New York-based artist Kevin Bourgeois is acutely attentive—not only to the minute details in his photorealistic graphite drawings but also to the cultural shifts in the world around him. Self taught, he has achieved a level of mastery in his medium that allows him to seamlessly depict his subjects in sociopolitical narratives that deal with the struggle for identity in a mediatized age—the subject of his recent show “Impossible Exchange” at Causey Contemporary.
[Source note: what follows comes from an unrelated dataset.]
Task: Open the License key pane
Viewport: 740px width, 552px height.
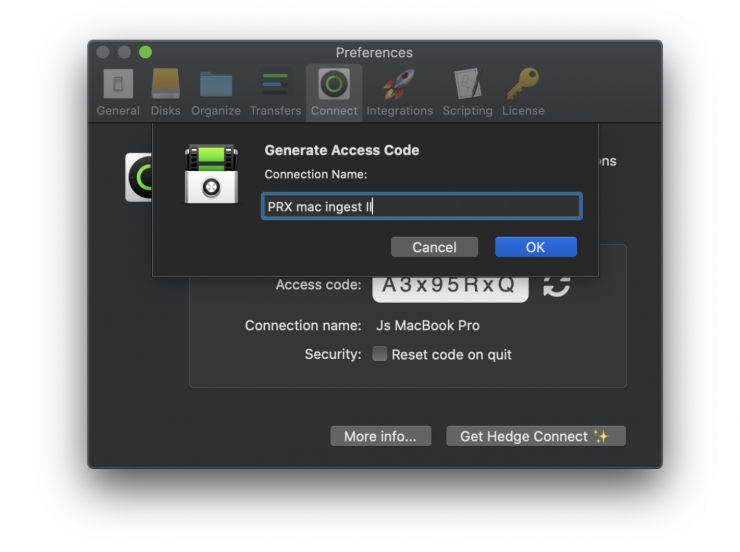Action: tap(524, 92)

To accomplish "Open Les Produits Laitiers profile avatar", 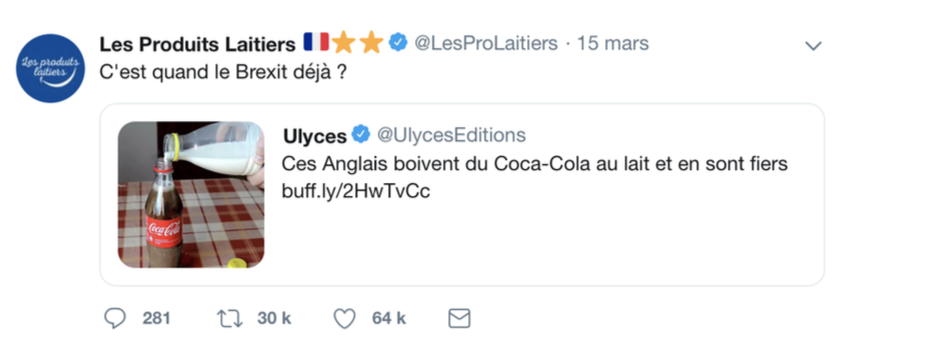I will [x=50, y=68].
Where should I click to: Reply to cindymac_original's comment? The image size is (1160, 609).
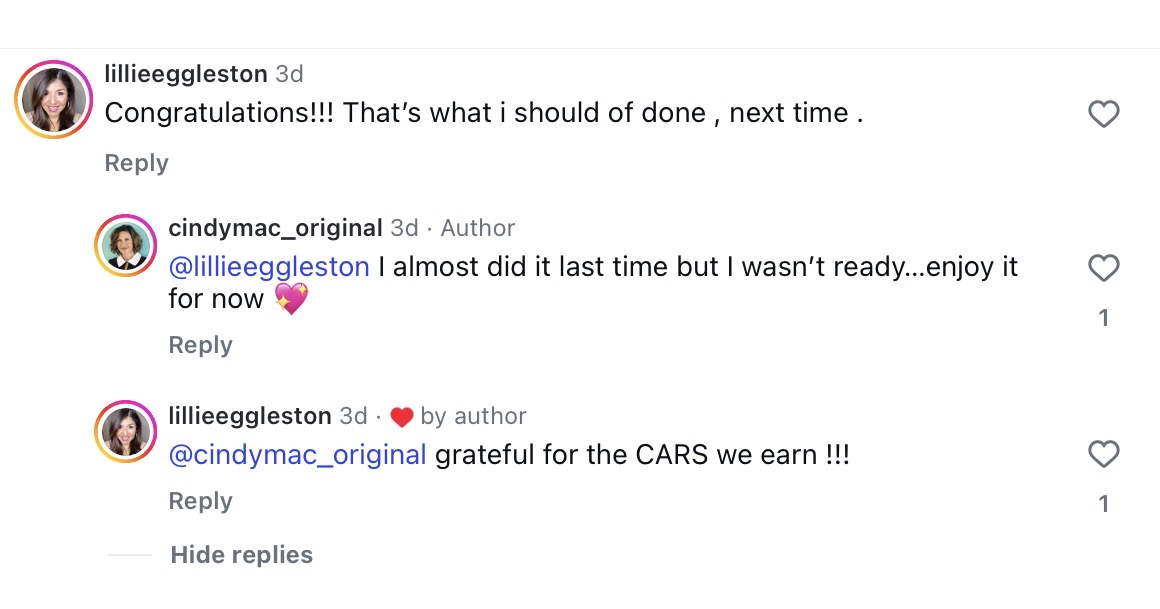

Using collage-like methods to parse pop culture, the media, and corporate cultures, Bourgeois explores the fragmentation of the self in a world ruled by technology and advertising. According to Bourgeois, the new body of work addresses how the “current social technological framework has modified, exchanged, or replaced our perception of identity with a visage…further diluting our actual analog worth.” One series exemplifies how consumers can, at times, become products themselves: in wall-mounted assemblages, layers of matches rise to almost cover the meticulously drawn faces that morph into brand logos (Kools, Pepsi, Dr. Pepper). The various ages and races of Bourgeois’s subjects speak to the universality of the “branding” experience. Other works such as Cleanse, Fold and Manipulate 1-4 (2015) focus on the human body—sections of a female form are collaged onto a cardboard and crutches. Here, Bourgeois compares physical harm (symbolized by the crutches) to the psychological effects of viewing the human body through the lens of ideals set forth by the media.
The conceptual bases of collage and assemblage are of crucial importance to Bourgeois’ practice, both in his works that incorporate found objects and in his choice to work with graphite. While the medium is often reserved for sketching or planning, Bourgeois finds its innovative potential by employing juxtaposition and pictorial disruption, techniques typical to collage, to create politically-charged work that transcends illustration.
“Impossible Exchanges” was on view at Causey Contemporary, New York, May 14–Jun. 7, 2015.